▸ Data records:
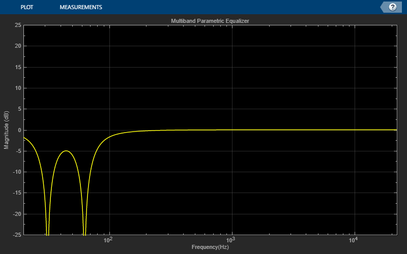
Task: Click the 20 tick label on y-axis
Action: click(x=18, y=46)
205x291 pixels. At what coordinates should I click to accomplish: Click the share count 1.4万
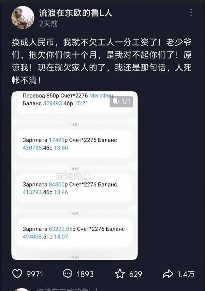click(x=186, y=274)
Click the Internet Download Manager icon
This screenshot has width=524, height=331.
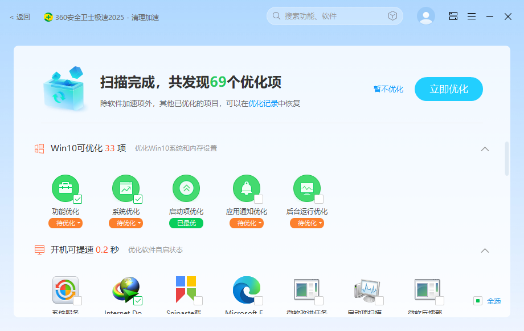(125, 289)
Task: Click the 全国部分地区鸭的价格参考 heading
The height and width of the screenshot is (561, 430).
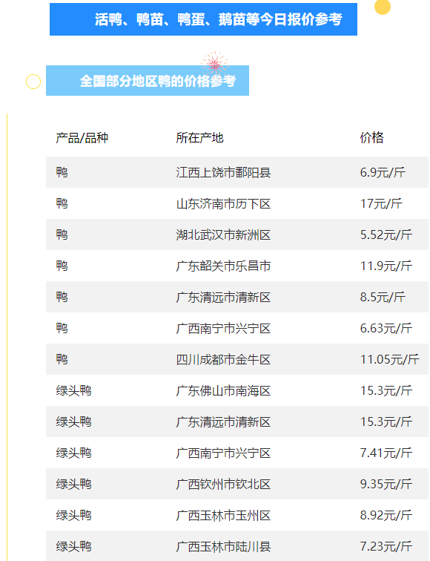Action: click(158, 81)
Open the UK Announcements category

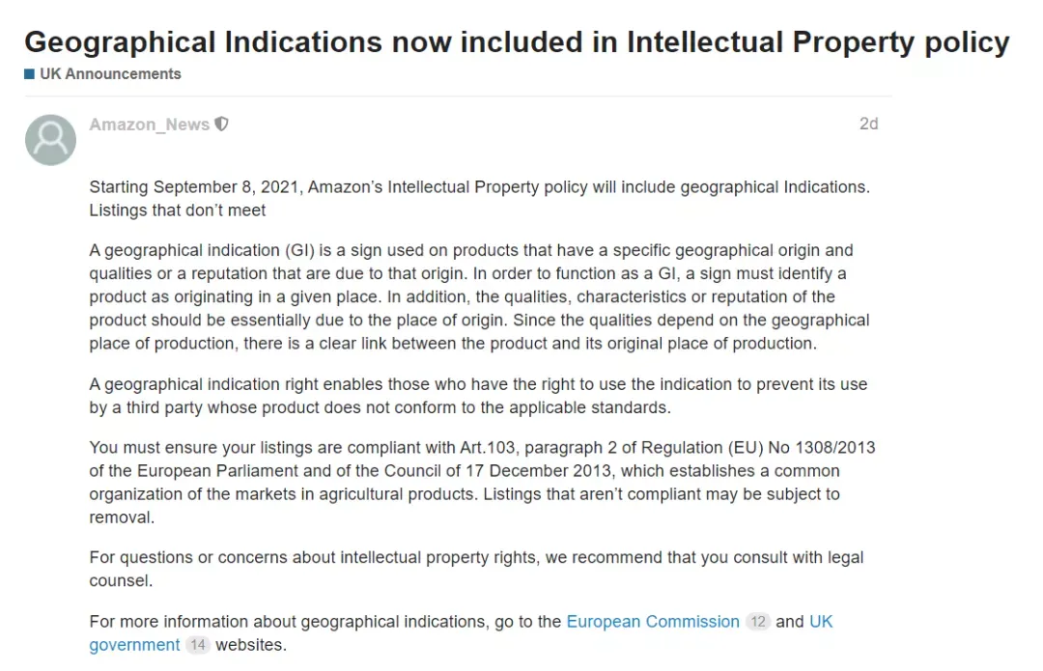(110, 73)
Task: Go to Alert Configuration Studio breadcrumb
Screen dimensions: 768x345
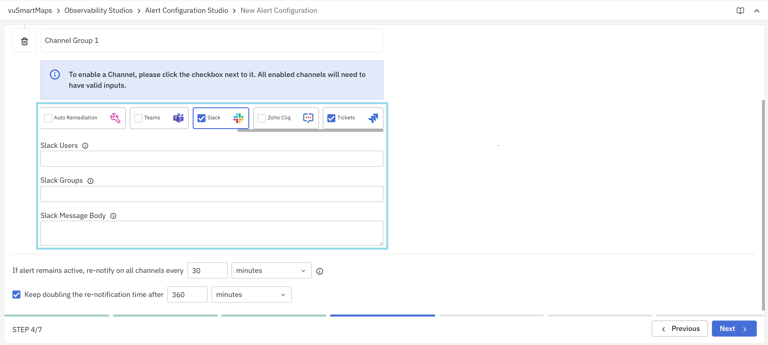Action: [x=186, y=10]

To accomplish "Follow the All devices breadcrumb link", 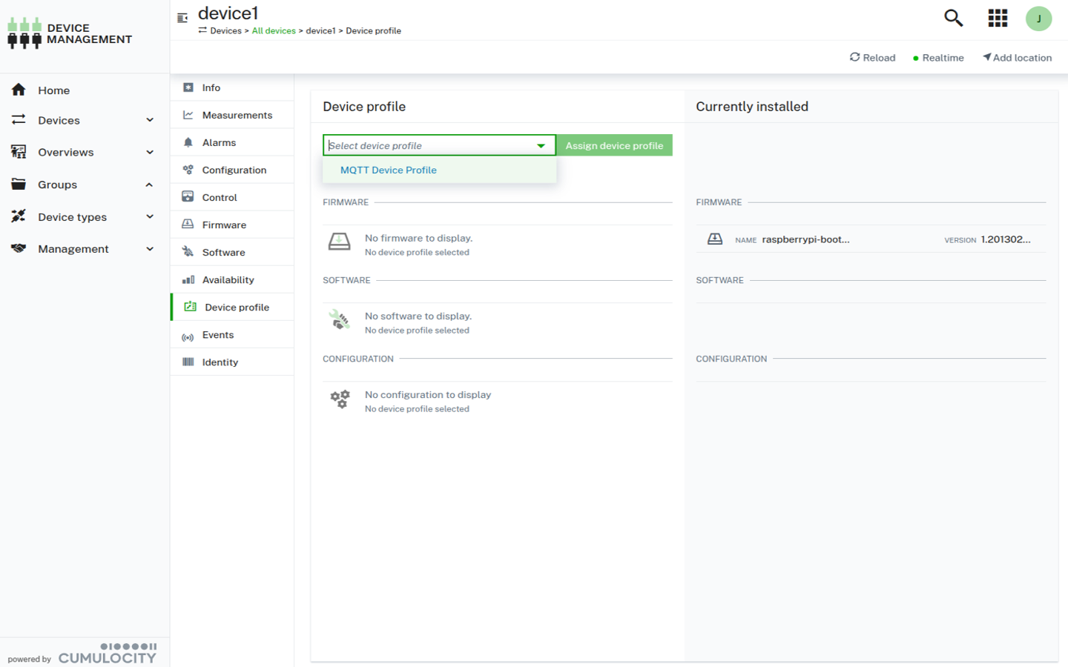I will coord(274,31).
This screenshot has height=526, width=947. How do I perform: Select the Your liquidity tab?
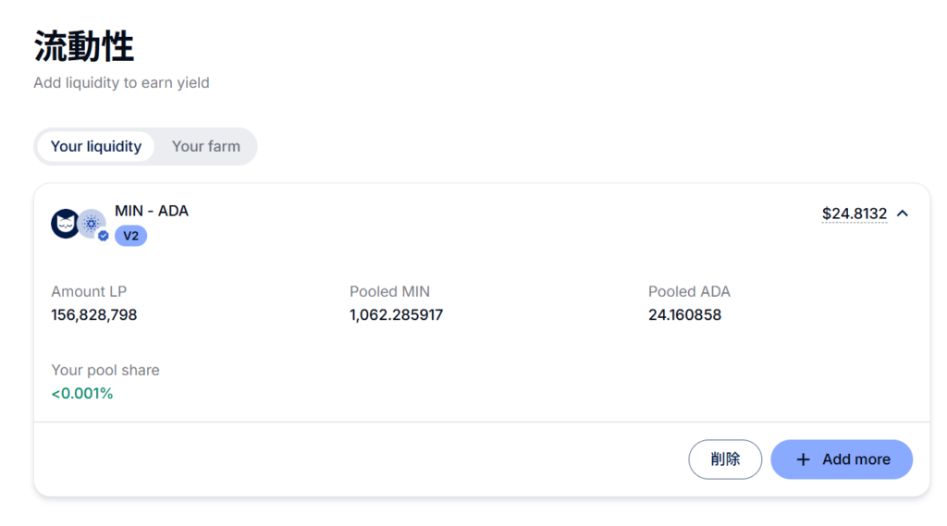tap(96, 146)
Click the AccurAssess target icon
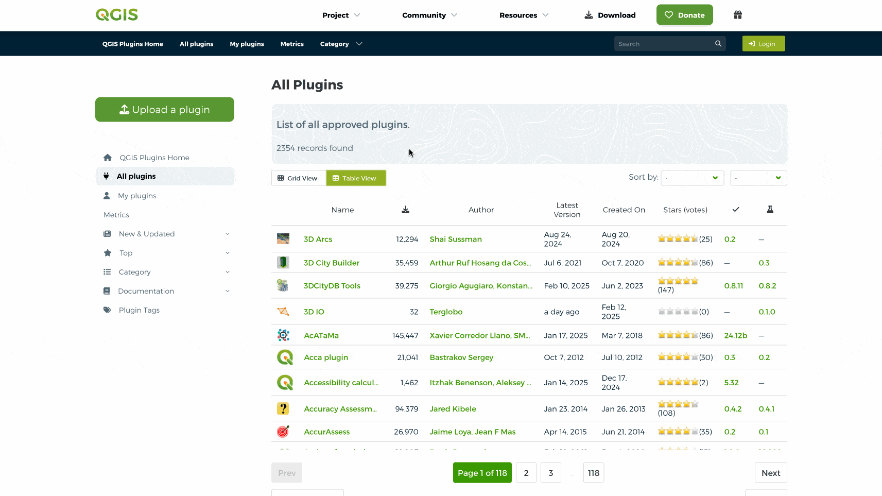The image size is (882, 496). (283, 432)
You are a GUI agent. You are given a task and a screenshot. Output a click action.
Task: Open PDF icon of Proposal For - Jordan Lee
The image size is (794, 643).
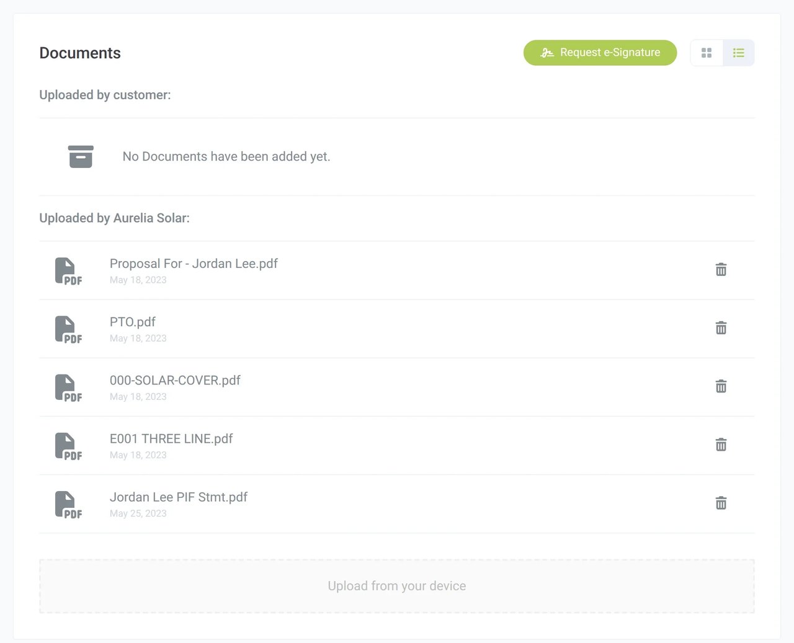(x=68, y=271)
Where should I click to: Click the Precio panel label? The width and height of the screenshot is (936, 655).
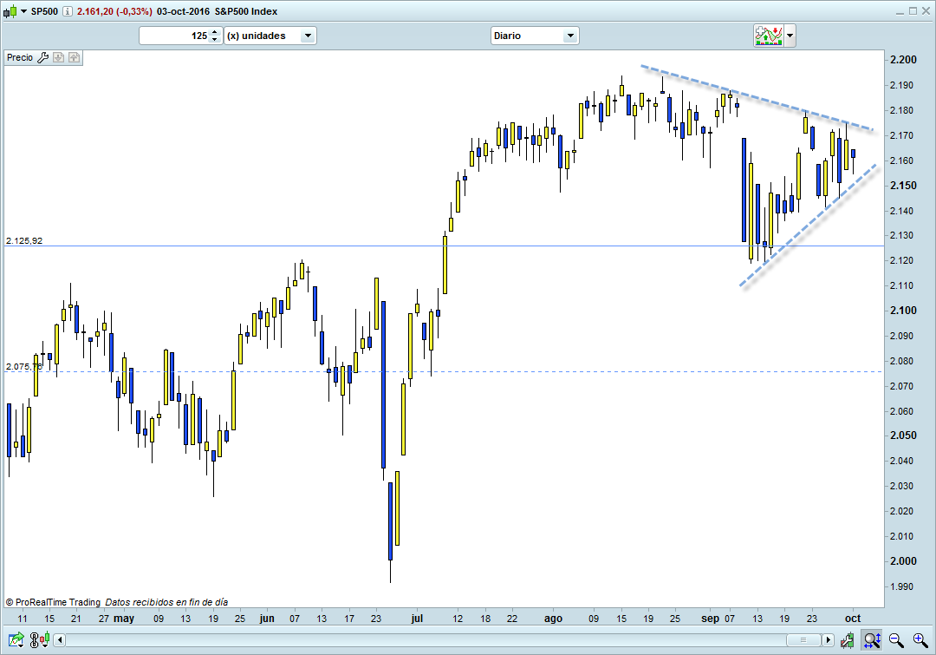click(18, 57)
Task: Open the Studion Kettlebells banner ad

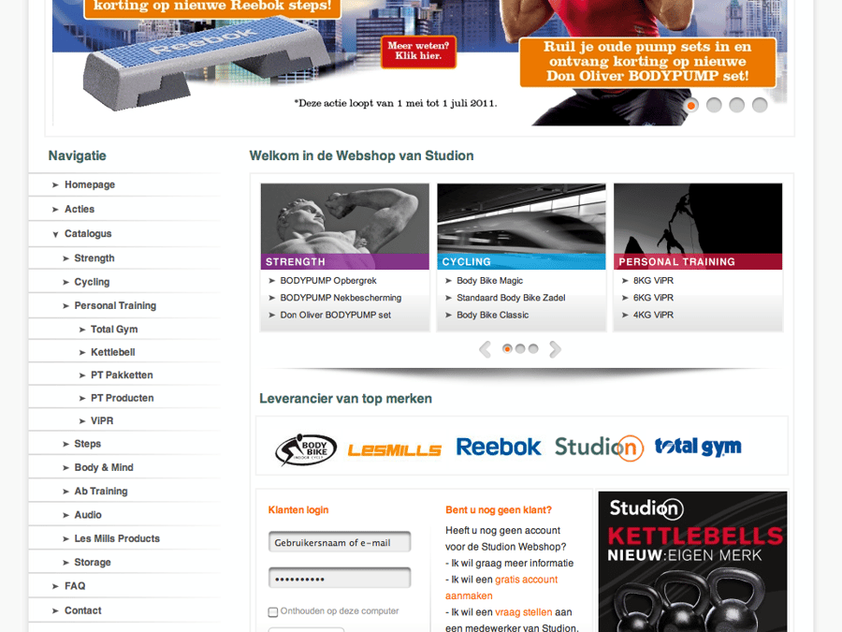Action: (x=692, y=562)
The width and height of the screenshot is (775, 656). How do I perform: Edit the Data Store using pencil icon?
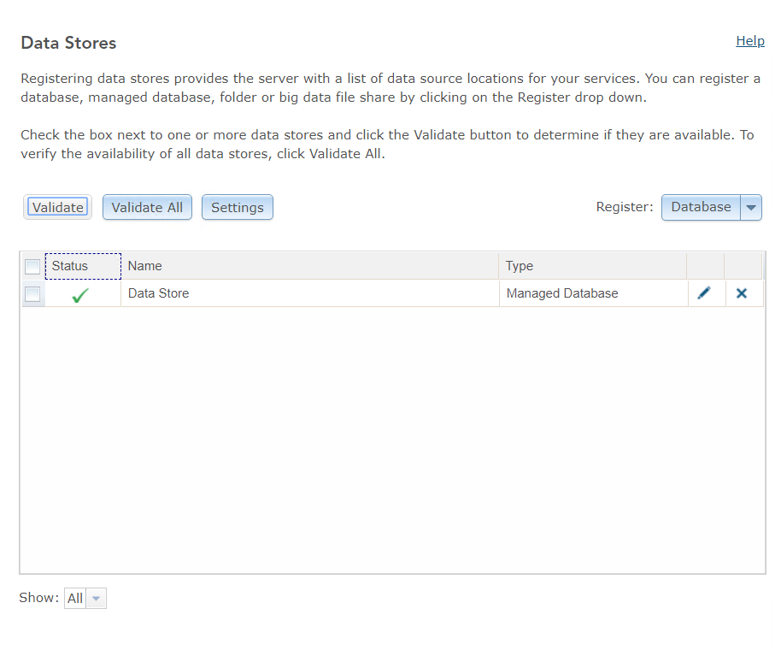click(x=704, y=293)
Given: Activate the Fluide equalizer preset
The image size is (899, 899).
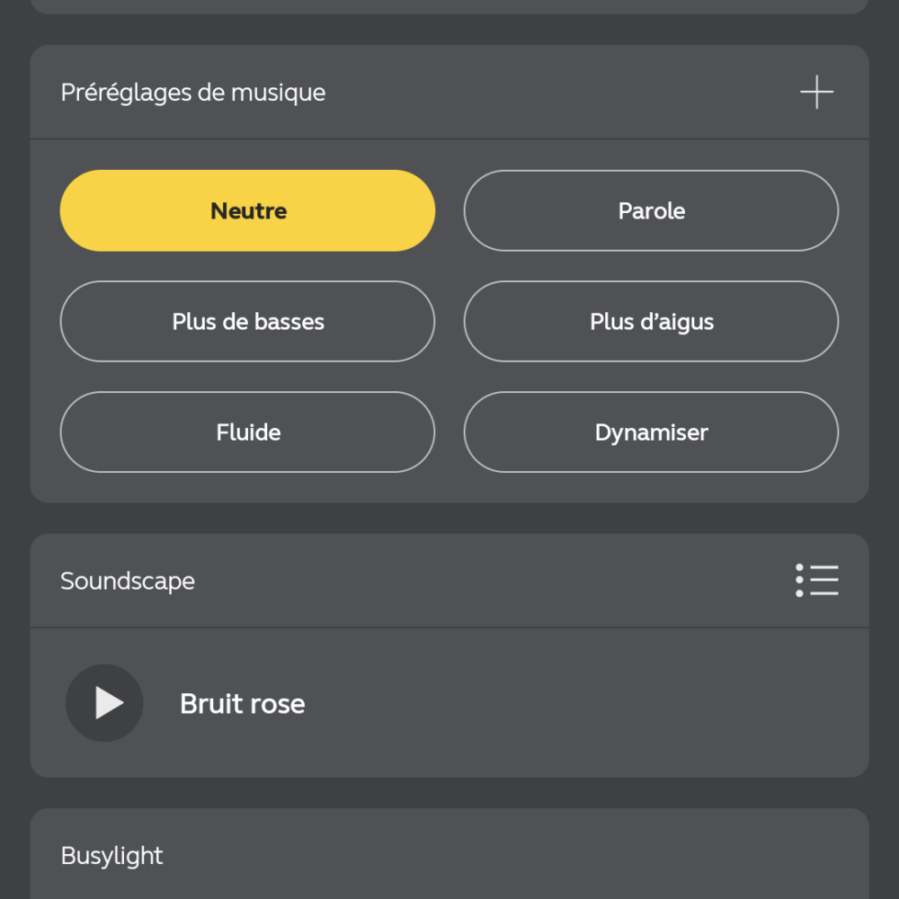Looking at the screenshot, I should tap(248, 432).
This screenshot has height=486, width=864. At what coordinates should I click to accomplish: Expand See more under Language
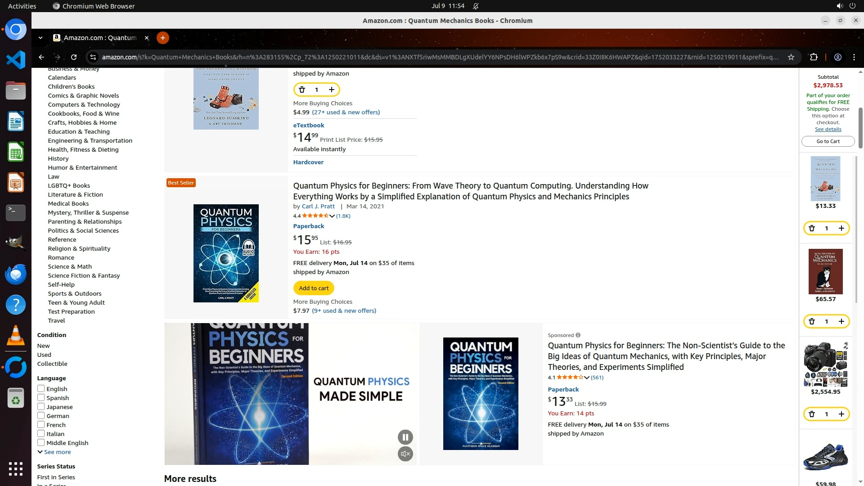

▸ What needs to be done: Pictures must be left out of the answer, which should be exactly the lines from the one holding "Task: Open PDF" through the last line of the entries above, both included; please add nothing.

▸ Solution below:
Task: Open PDF icon of Proposal For - Jordan Lee
The image size is (794, 643).
(x=68, y=271)
Where should I click to: Click the Precio panel label? The width and height of the screenshot is (936, 655).
click(18, 57)
Task: Open the Studion Kettlebells banner ad

Action: (x=692, y=562)
The width and height of the screenshot is (775, 656). How do I perform: Edit the Data Store using pencil icon?
click(x=704, y=293)
Given: Activate the Fluide equalizer preset
The image size is (899, 899).
Looking at the screenshot, I should tap(248, 432).
This screenshot has height=486, width=864. At what coordinates should I click to accomplish: Expand See more under Language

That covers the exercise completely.